» Set exercise:
Present the records below as a numbered list, leaving out any blank lines.

» Record list:
+++
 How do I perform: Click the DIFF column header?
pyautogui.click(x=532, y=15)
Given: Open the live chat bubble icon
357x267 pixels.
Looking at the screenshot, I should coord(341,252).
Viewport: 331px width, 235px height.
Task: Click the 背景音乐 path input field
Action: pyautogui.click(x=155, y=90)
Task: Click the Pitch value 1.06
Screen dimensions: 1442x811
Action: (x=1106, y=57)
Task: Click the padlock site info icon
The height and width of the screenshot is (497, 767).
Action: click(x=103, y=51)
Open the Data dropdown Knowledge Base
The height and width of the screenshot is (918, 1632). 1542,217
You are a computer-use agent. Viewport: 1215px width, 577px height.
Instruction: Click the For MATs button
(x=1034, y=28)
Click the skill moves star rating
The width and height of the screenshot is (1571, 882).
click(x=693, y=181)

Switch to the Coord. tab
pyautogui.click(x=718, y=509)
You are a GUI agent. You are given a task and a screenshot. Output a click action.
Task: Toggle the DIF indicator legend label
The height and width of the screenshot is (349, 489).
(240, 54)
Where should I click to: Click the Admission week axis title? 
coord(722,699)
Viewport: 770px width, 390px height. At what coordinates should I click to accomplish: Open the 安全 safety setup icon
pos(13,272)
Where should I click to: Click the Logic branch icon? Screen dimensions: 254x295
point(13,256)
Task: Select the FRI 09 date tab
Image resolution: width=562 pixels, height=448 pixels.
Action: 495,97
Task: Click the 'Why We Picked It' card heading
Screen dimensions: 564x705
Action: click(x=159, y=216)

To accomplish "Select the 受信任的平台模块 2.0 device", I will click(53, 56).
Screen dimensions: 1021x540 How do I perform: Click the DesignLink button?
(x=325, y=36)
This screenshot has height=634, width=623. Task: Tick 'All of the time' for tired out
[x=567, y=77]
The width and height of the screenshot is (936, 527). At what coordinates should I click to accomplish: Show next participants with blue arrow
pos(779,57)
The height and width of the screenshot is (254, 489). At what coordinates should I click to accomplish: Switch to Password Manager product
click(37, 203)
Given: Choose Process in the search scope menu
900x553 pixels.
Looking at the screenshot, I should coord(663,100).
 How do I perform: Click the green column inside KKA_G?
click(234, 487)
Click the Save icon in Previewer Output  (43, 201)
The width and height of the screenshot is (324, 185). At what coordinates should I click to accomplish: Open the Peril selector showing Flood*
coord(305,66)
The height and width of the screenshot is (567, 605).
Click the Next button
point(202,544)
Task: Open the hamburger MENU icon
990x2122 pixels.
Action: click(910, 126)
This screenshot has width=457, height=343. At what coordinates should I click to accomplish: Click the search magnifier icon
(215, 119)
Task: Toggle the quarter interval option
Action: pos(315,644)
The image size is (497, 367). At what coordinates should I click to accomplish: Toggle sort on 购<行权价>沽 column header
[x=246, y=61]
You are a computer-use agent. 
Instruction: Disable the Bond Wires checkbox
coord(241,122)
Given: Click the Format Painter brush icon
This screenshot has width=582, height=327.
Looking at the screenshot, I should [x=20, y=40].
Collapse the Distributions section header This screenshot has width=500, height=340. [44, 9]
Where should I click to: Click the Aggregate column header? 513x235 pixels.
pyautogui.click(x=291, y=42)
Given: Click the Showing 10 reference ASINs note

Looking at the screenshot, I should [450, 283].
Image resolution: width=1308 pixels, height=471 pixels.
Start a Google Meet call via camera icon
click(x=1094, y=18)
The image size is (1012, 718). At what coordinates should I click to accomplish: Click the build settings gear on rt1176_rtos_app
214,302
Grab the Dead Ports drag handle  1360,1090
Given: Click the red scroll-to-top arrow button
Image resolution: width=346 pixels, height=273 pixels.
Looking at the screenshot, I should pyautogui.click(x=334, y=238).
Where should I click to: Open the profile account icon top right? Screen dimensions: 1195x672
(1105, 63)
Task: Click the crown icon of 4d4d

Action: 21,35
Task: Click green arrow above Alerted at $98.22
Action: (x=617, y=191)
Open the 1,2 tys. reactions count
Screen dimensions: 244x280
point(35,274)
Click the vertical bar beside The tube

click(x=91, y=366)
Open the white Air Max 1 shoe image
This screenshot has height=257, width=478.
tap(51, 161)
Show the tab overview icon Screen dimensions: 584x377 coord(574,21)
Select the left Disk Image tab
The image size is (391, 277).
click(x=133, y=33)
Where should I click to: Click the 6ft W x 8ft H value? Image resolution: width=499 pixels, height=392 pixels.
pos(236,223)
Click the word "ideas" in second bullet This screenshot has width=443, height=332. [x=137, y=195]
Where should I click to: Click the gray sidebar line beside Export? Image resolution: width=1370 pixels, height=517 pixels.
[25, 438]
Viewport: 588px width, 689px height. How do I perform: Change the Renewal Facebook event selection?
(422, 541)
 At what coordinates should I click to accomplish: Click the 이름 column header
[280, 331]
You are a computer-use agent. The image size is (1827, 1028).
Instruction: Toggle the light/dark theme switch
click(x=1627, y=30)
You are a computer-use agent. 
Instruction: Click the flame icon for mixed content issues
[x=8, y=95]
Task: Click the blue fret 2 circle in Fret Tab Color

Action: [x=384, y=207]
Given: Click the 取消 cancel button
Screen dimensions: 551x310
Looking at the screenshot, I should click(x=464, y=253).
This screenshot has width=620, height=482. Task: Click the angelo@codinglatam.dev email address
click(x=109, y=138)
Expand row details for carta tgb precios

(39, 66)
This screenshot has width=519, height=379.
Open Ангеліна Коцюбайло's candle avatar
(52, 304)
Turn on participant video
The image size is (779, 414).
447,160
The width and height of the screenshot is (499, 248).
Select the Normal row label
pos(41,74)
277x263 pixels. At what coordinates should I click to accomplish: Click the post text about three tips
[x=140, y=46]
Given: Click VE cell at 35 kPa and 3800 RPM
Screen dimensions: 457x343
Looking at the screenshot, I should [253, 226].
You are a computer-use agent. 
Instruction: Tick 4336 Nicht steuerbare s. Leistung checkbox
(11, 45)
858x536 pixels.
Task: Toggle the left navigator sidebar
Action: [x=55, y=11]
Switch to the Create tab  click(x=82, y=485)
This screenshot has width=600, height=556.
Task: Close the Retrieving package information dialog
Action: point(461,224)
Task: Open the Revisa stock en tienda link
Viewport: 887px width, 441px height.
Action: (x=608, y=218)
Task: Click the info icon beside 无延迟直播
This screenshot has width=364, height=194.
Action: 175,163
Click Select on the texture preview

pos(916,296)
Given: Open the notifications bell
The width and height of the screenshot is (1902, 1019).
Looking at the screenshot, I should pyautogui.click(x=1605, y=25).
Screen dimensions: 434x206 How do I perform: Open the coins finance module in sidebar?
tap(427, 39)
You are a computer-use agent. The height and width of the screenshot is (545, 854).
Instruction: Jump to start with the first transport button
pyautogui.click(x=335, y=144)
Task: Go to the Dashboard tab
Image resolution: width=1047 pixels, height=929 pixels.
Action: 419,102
+++
» Output for this exercise:
1.  How do I perform: Click the DIFF column header?
2. pyautogui.click(x=532, y=15)
3. Given: Open the live chat bubble icon
4. 357x267 pixels.
5. Looking at the screenshot, I should coord(341,252).
6. Viewport: 331px width, 235px height.
7. Task: Click the 背景音乐 path input field
8. Action: pyautogui.click(x=155, y=90)
9. Task: Click the Pitch value 1.06
10. Screen dimensions: 1442x811
11. Action: (x=1106, y=57)
12. Task: Click the padlock site info icon
13. The height and width of the screenshot is (497, 767).
14. Action: click(x=103, y=51)
15. Open the Data dropdown Knowledge Base
16. The height and width of the screenshot is (918, 1632). 1542,217
17. You are a computer-use agent. Viewport: 1215px width, 577px height.
18. Instruction: Click the For MATs button
19. (x=1034, y=28)
20. Click the skill moves star rating
21. The width and height of the screenshot is (1571, 882).
22. click(x=693, y=181)
23. Switch to the Coord. tab
24. pyautogui.click(x=718, y=509)
25. You are a GUI agent. You are given a task and a screenshot. Output a click action.
26. Task: Toggle the DIF indicator legend label
27. The height and width of the screenshot is (349, 489).
28. (240, 54)
29. Where should I click to: Click the Admission week axis title? 
30. coord(722,699)
31. Viewport: 770px width, 390px height. At what coordinates should I click to accomplish: Open the 安全 safety setup icon
32. pos(13,272)
33. Where should I click to: Click the Logic branch icon? Screen dimensions: 254x295
34. point(13,256)
35. Task: Select the FRI 09 date tab
36. Image resolution: width=562 pixels, height=448 pixels.
37. Action: 495,97
38. Task: Click the 'Why We Picked It' card heading
39. Screen dimensions: 564x705
40. Action: click(x=159, y=216)
41. To accomplish "Select the 受信任的平台模块 2.0 device", I will click(53, 56).
42. Screen dimensions: 1021x540 How do I perform: Click the DesignLink button?
43. (x=325, y=36)
44. This screenshot has height=634, width=623. Task: Tick 'All of the time' for tired out
45. [x=567, y=77]
46. The width and height of the screenshot is (936, 527). At what coordinates should I click to accomplish: Show next participants with blue arrow
47. pos(779,57)
48. The height and width of the screenshot is (254, 489). At what coordinates should I click to accomplish: Switch to Password Manager product
49. click(37, 203)
50. Given: Choose Process in the search scope menu
51. 900x553 pixels.
52. Looking at the screenshot, I should coord(663,100).
53.  How do I perform: Click the green column inside KKA_G?
54. click(234, 487)
55. Click the Save icon in Previewer Output  (43, 201)
56. The width and height of the screenshot is (324, 185). At what coordinates should I click to accomplish: Open the Peril selector showing Flood*
57. coord(305,66)
58. The height and width of the screenshot is (567, 605).
59. Click the Next button
60. point(202,544)
61. Task: Open the hamburger MENU icon
62. 990x2122 pixels.
63. Action: click(910, 126)
64. This screenshot has width=457, height=343. At what coordinates should I click to accomplish: Click the search magnifier icon
65. (215, 119)
66. Task: Toggle the quarter interval option
67. Action: pos(315,644)
68. The image size is (497, 367). At what coordinates should I click to accomplish: Toggle sort on 购<行权价>沽 column header
69. [x=246, y=61]
70. You are a computer-use agent. 
71. Instruction: Disable the Bond Wires checkbox
72. coord(241,122)
73. Given: Click the Format Painter brush icon
74. This screenshot has width=582, height=327.
75. Looking at the screenshot, I should [x=20, y=40].
76. Collapse the Distributions section header This screenshot has width=500, height=340. [44, 9]
77. Where should I click to: Click the Aggregate column header? 513x235 pixels.
78. pyautogui.click(x=291, y=42)
79. Given: Click the Showing 10 reference ASINs note
80. Looking at the screenshot, I should [450, 283].
81. Image resolution: width=1308 pixels, height=471 pixels.
82. Start a Google Meet call via camera icon
83. click(x=1094, y=18)
84. The image size is (1012, 718). At what coordinates should I click to accomplish: Click the build settings gear on rt1176_rtos_app
85. 214,302
86. Grab the Dead Ports drag handle  1360,1090
87. Given: Click the red scroll-to-top arrow button
88. Image resolution: width=346 pixels, height=273 pixels.
89. Looking at the screenshot, I should pyautogui.click(x=334, y=238).
90. Where should I click to: Open the profile account icon top right? Screen dimensions: 1195x672
91. (1105, 63)
92. Task: Click the crown icon of 4d4d
93. Action: 21,35
94. Task: Click green arrow above Alerted at $98.22
95. Action: (x=617, y=191)
96. Open the 1,2 tys. reactions count
97. Screen dimensions: 244x280
98. point(35,274)
99. Click the vertical bar beside The tube
100. click(x=91, y=366)
101. Open the white Air Max 1 shoe image
102. This screenshot has height=257, width=478.
103. tap(51, 161)
104. Show the tab overview icon Screen dimensions: 584x377 coord(574,21)
105. Select the left Disk Image tab
106. The image size is (391, 277).
107. click(x=133, y=33)
108. Where should I click to: Click the 6ft W x 8ft H value? Image resolution: width=499 pixels, height=392 pixels.
109. pos(236,223)
110. Click the word "ideas" in second bullet This screenshot has width=443, height=332. [x=137, y=195]
111. Where should I click to: Click the gray sidebar line beside Export? Image resolution: width=1370 pixels, height=517 pixels.
112. [25, 438]
113. Viewport: 588px width, 689px height. How do I perform: Change the Renewal Facebook event selection?
114. (422, 541)
115.  At what coordinates should I click to accomplish: Click the 이름 column header
116. [280, 331]
117. You are a computer-use agent. The image size is (1827, 1028).
118. Instruction: Toggle the light/dark theme switch
119. click(x=1627, y=30)
120. You are a computer-use agent. 
121. Instruction: Click the flame icon for mixed content issues
122. [x=8, y=95]
123. Task: Click the blue fret 2 circle in Fret Tab Color
124. Action: [x=384, y=207]
125. Given: Click the 取消 cancel button
126. Screen dimensions: 551x310
127. Looking at the screenshot, I should click(x=464, y=253).
128. This screenshot has width=620, height=482. Task: Click the angelo@codinglatam.dev email address
129. click(x=109, y=138)
130. Expand row details for carta tgb precios
131. (39, 66)
132. This screenshot has width=519, height=379.
133. Open Ангеліна Коцюбайло's candle avatar
134. (52, 304)
135. Turn on participant video
136. The image size is (779, 414).
137. 447,160
138. The width and height of the screenshot is (499, 248).
139. Select the Normal row label
140. pos(41,74)
141. 277x263 pixels. At what coordinates should I click to accomplish: Click the post text about three tips
142. [x=140, y=46]
143. Given: Click VE cell at 35 kPa and 3800 RPM
144. Screen dimensions: 457x343
145. Looking at the screenshot, I should [253, 226].
146. You are a computer-use agent. 
147. Instruction: Tick 4336 Nicht steuerbare s. Leistung checkbox
148. (11, 45)
149. 858x536 pixels.
150. Task: Toggle the left navigator sidebar
151. Action: [x=55, y=11]
152. Switch to the Create tab  click(x=82, y=485)
153. This screenshot has width=600, height=556.
154. Task: Close the Retrieving package information dialog
155. Action: point(461,224)
156. Task: Open the Revisa stock en tienda link
157. Viewport: 887px width, 441px height.
158. Action: (x=608, y=218)
159. Task: Click the info icon beside 无延迟直播
160. This screenshot has width=364, height=194.
161. Action: 175,163
162. Click Select on the texture preview
163. pos(916,296)
164. Given: Open the notifications bell
165. The width and height of the screenshot is (1902, 1019).
166. Looking at the screenshot, I should pyautogui.click(x=1605, y=25).
167. Screen dimensions: 434x206 How do I perform: Open the coins finance module in sidebar?
168. tap(427, 39)
169. You are a computer-use agent. The height and width of the screenshot is (545, 854).
170. Instruction: Jump to start with the first transport button
171. pyautogui.click(x=335, y=144)
172. Task: Go to the Dashboard tab
173. Image resolution: width=1047 pixels, height=929 pixels.
174. Action: 419,102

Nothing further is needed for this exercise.